(Collected data entries)
- Opening Delimiter -
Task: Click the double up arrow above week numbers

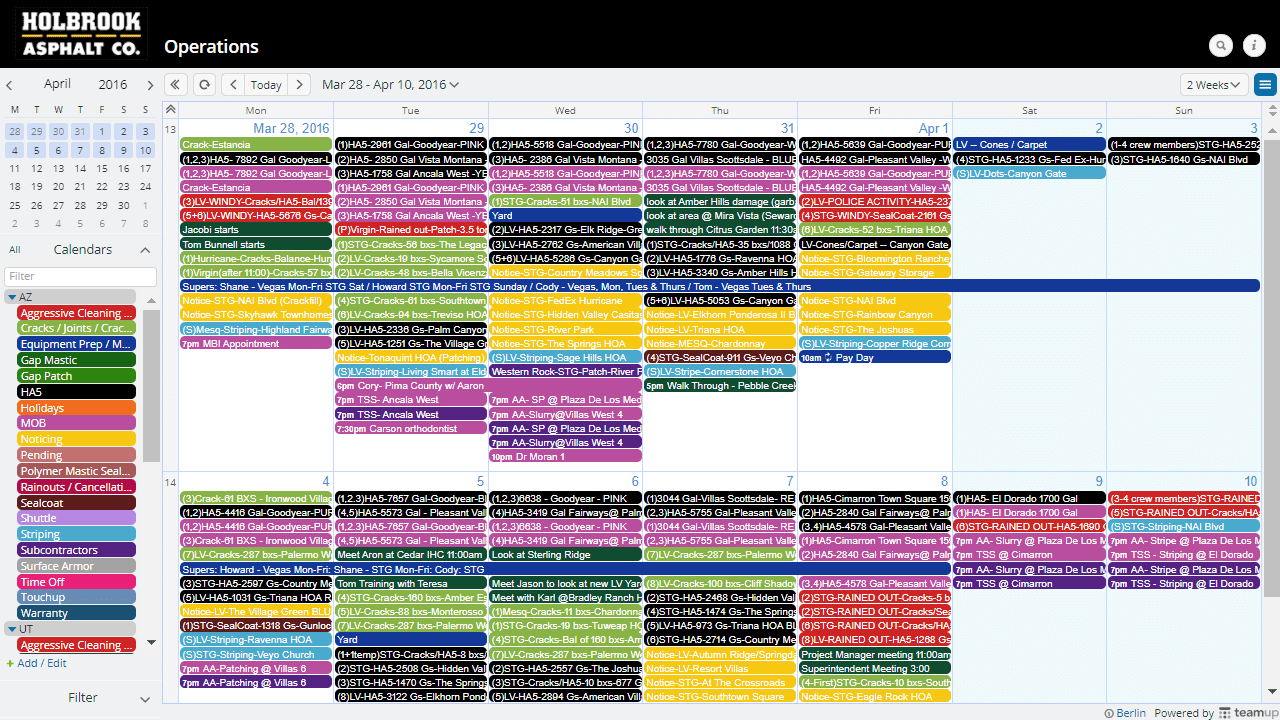Action: (170, 110)
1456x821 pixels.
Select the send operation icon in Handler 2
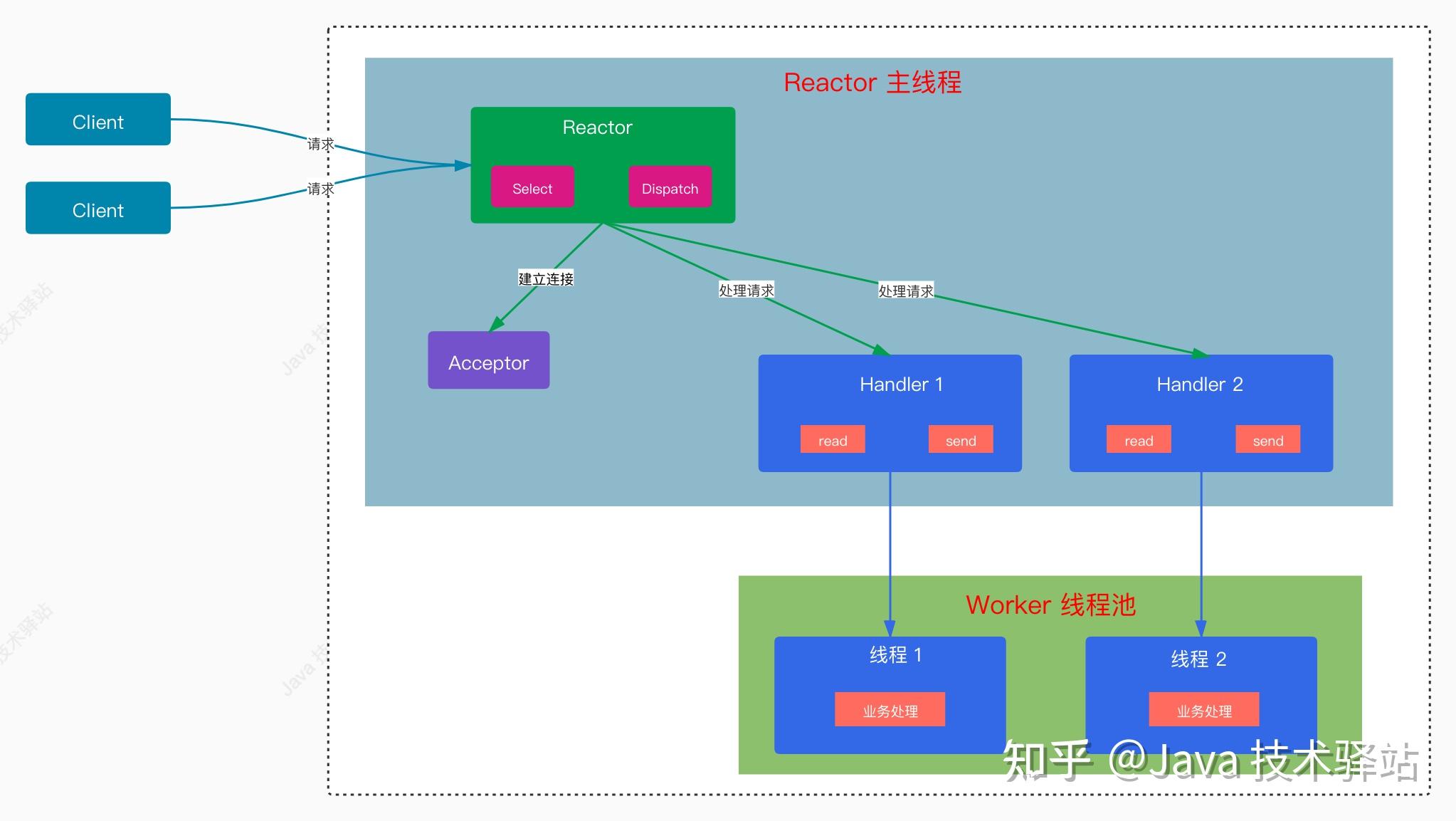[x=1267, y=439]
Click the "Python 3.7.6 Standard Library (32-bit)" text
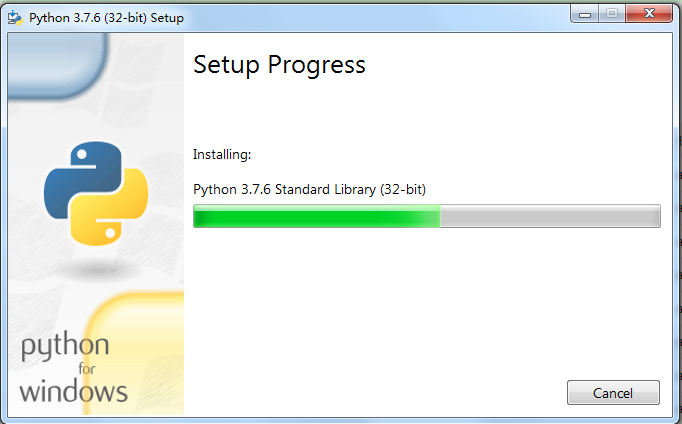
- Closing Delimiter -
Exercise objective: The answer is the entries above, given again exactly, with no pictures among them.

Result:
Task: Click the double up arrow above week numbers

Action: (170, 110)
1456x821 pixels.
Select the send operation icon in Handler 2
[x=1267, y=439]
Click the "Python 3.7.6 Standard Library (32-bit)" text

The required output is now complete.